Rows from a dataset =
## Begin

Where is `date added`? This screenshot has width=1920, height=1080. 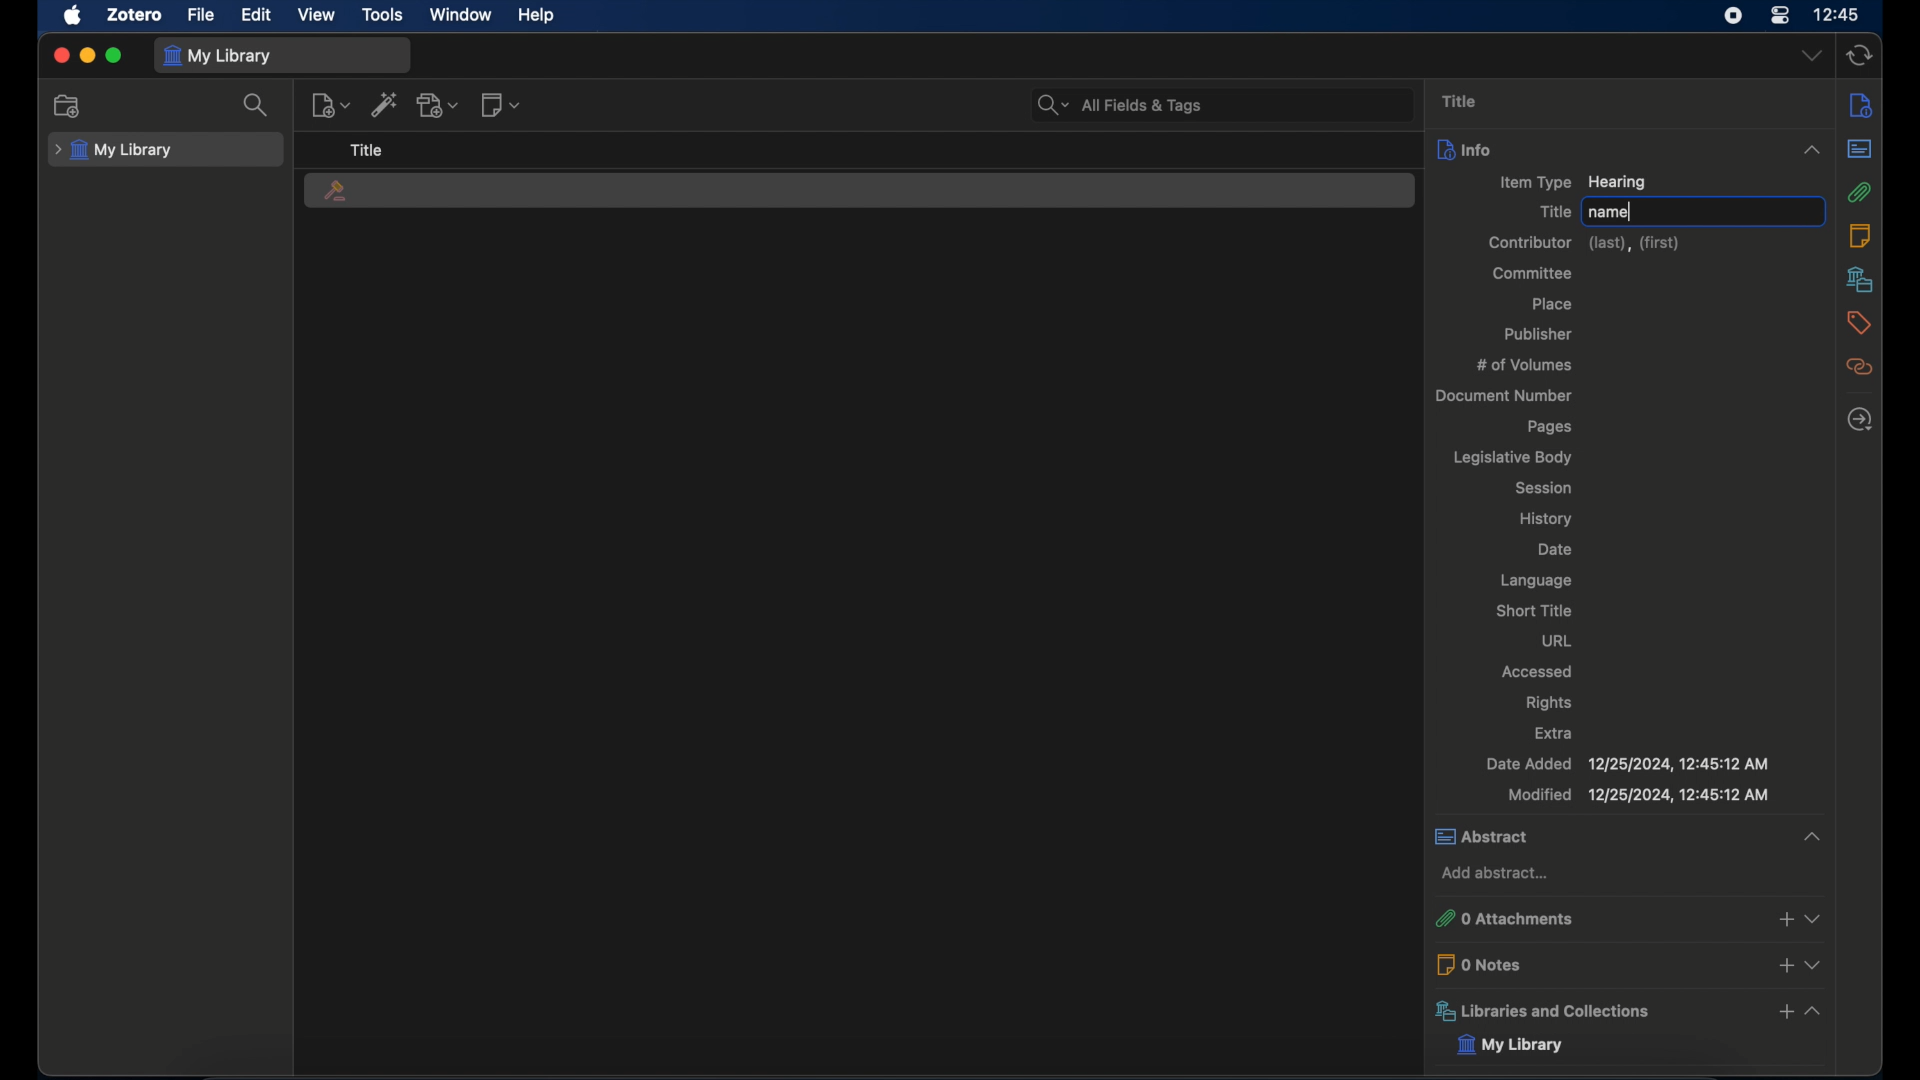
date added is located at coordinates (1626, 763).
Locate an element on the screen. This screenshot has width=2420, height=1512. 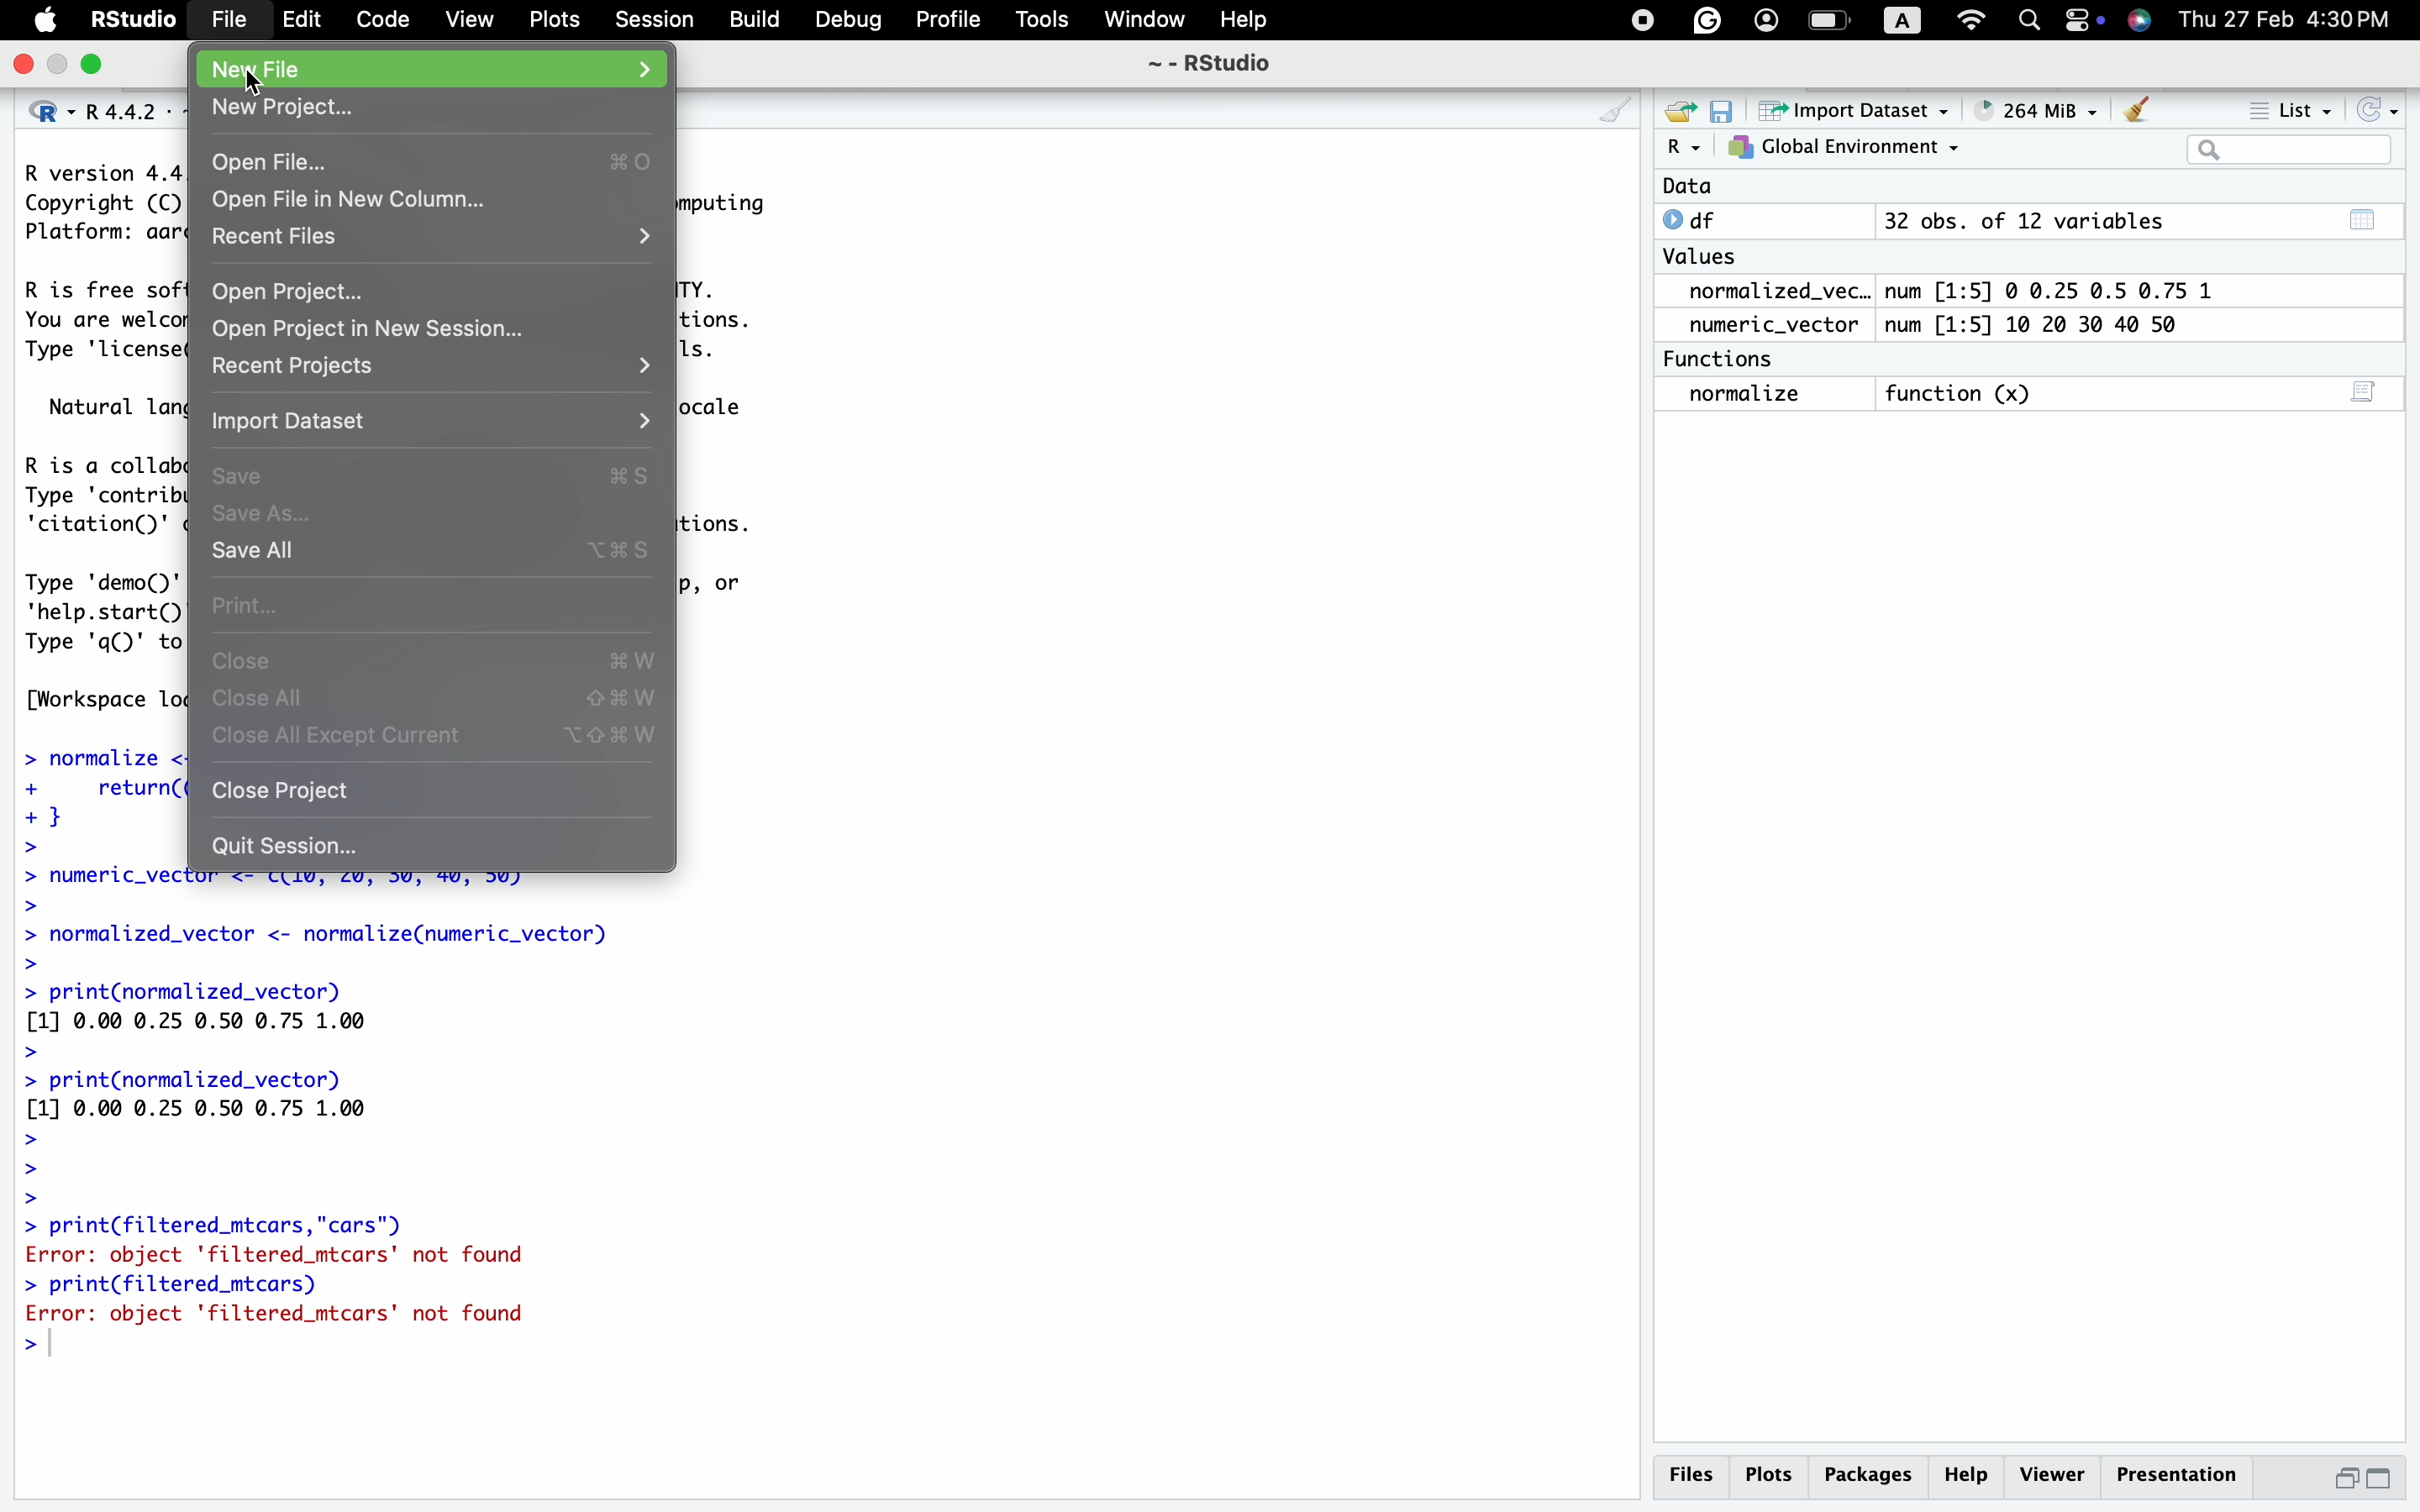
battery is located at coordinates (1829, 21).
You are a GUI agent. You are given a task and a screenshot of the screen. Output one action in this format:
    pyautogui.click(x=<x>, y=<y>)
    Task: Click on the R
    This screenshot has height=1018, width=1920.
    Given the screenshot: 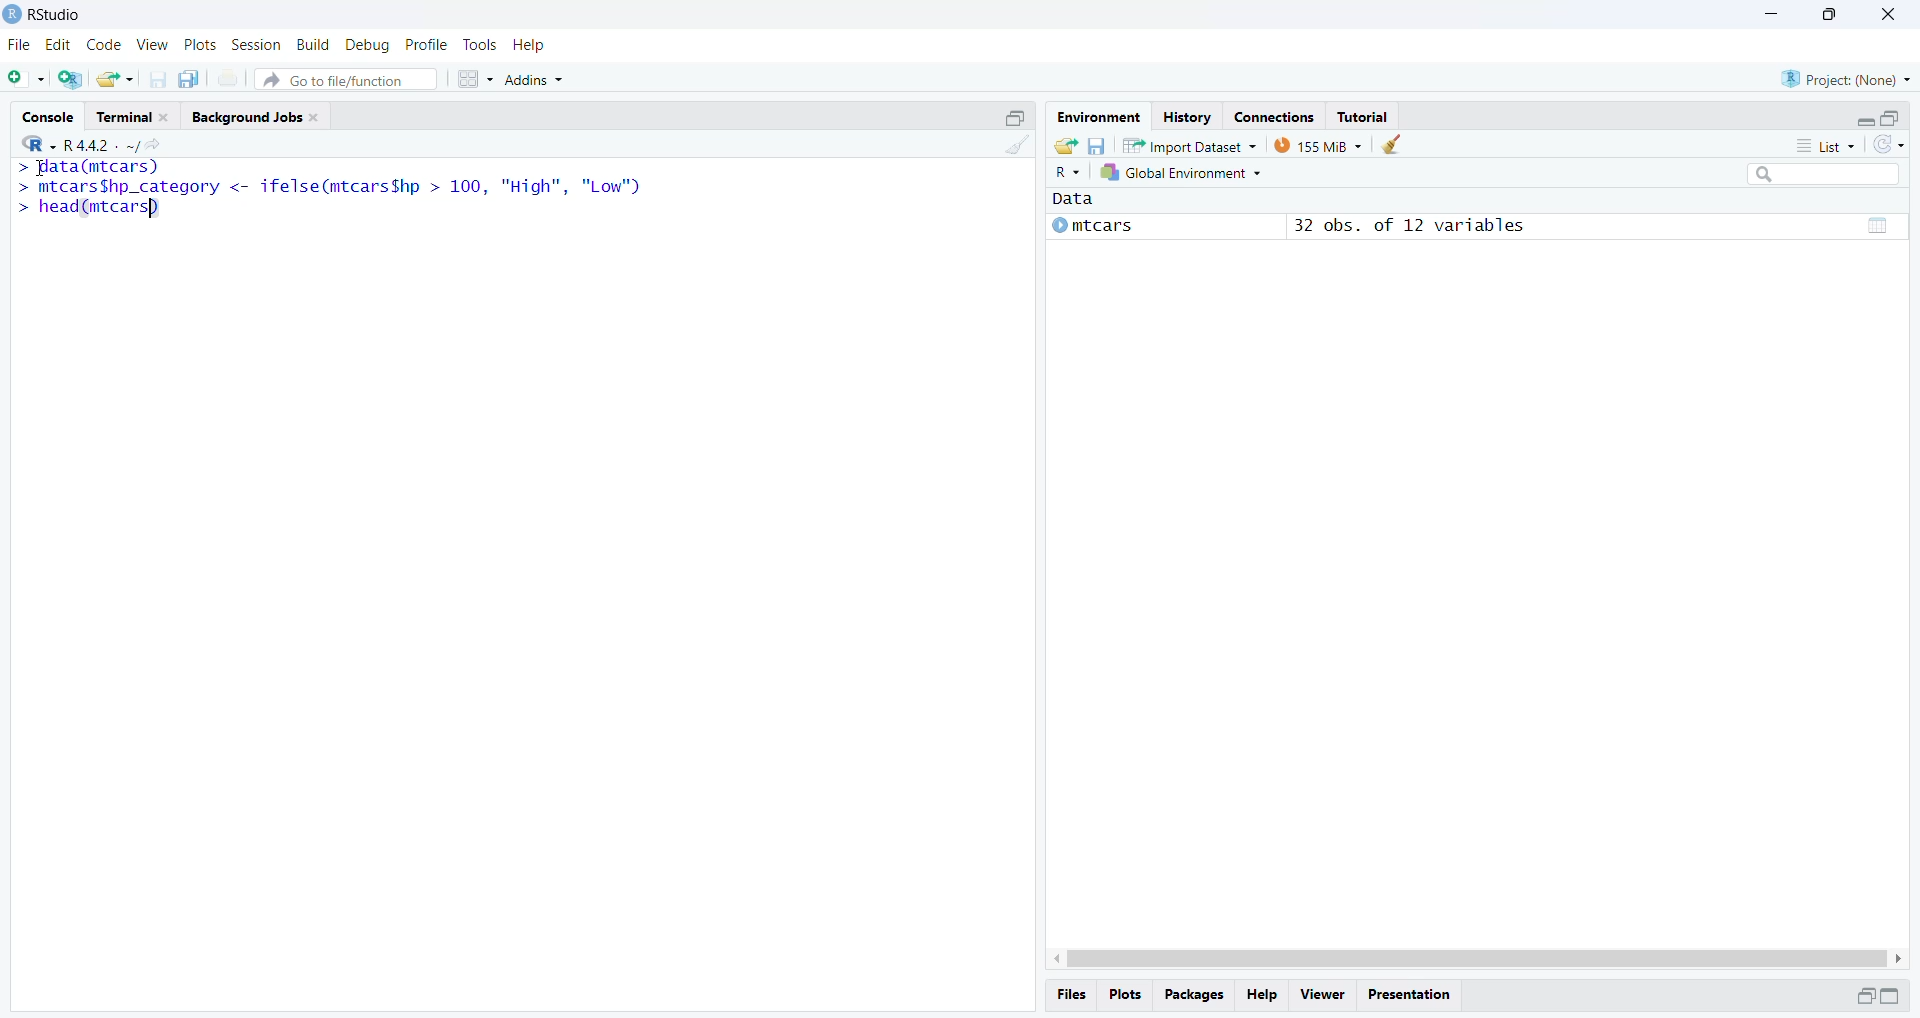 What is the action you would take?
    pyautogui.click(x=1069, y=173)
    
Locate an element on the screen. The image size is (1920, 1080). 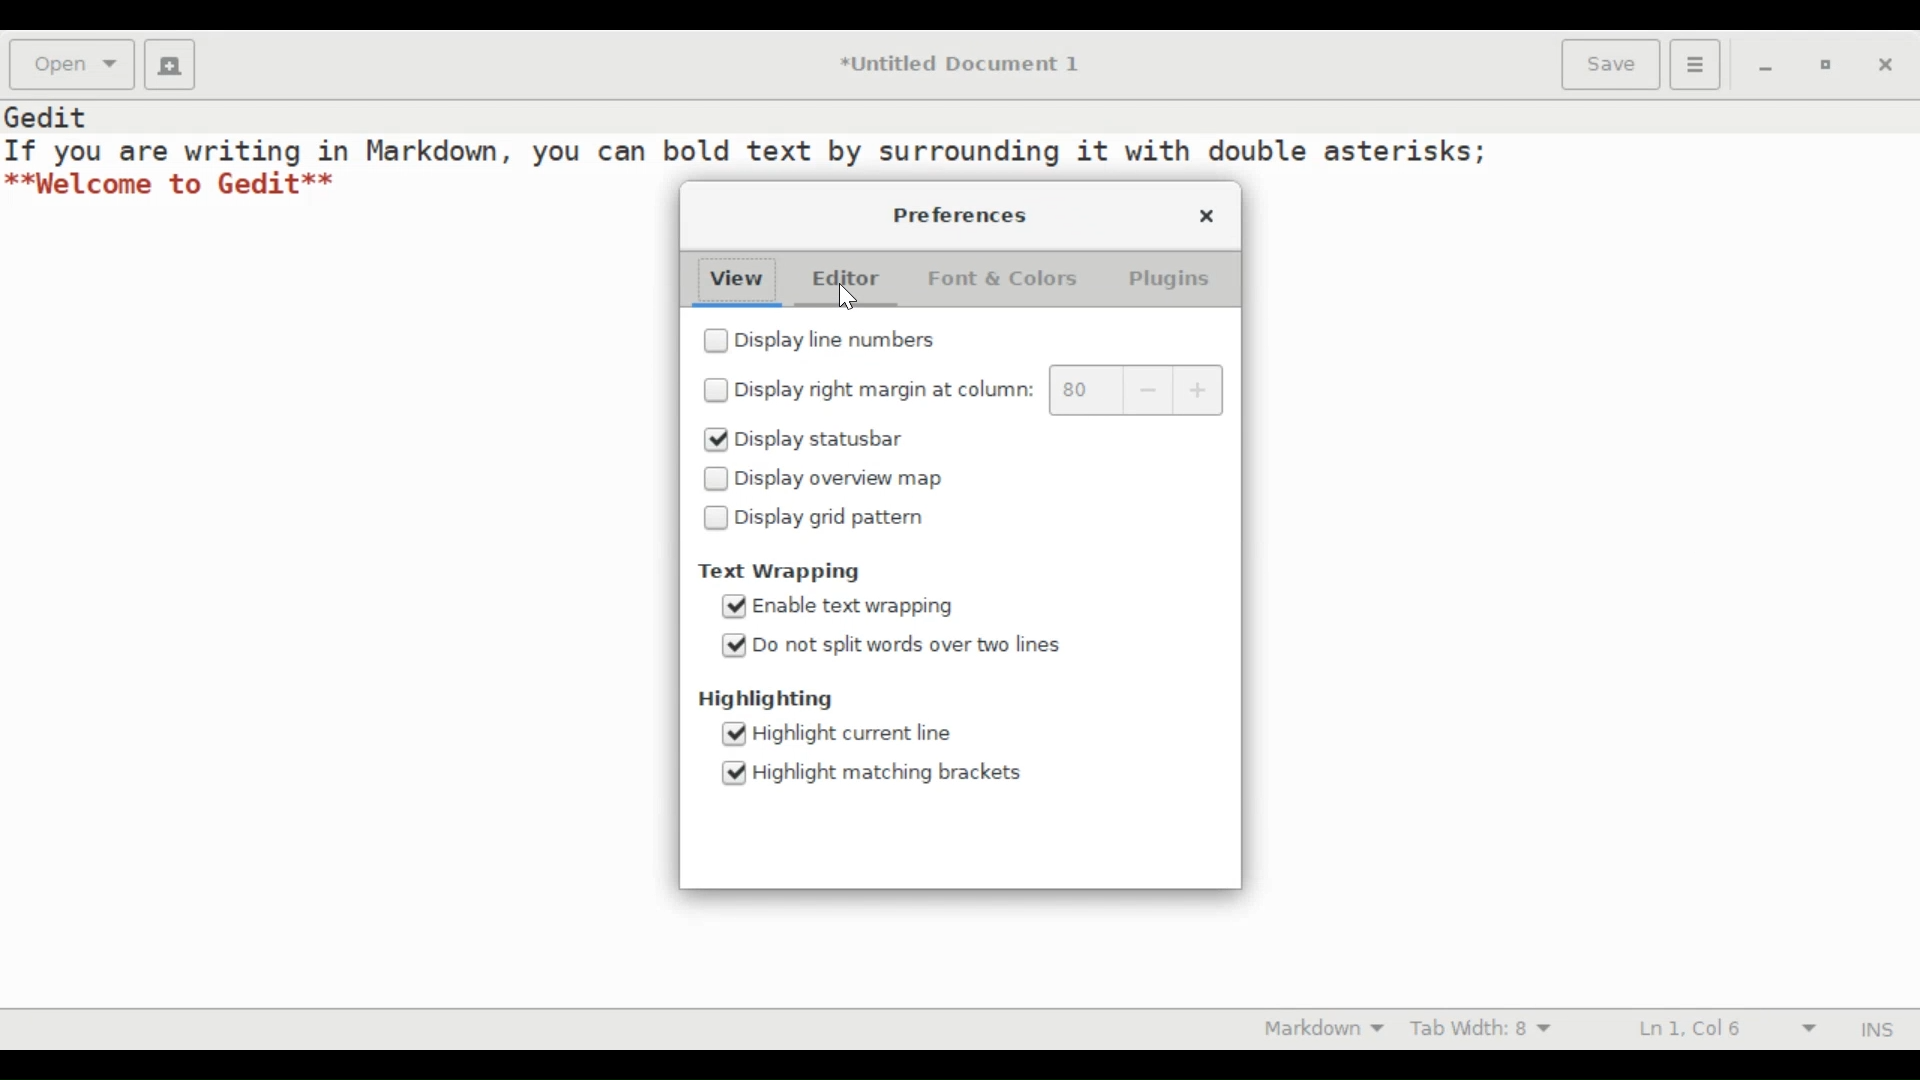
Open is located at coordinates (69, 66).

## End

Requirement =
Put the material from its first line through the line containing "battery is located at coordinates (1829, 21)." into a numbered list, skipping any blank lines. Leave the pictures out of your list.

Reply =
1. Where is `date added`? This screenshot has width=1920, height=1080. 
2. date added is located at coordinates (1626, 763).
3. Locate an element on the screen. This screenshot has width=2420, height=1512. 
4. battery is located at coordinates (1829, 21).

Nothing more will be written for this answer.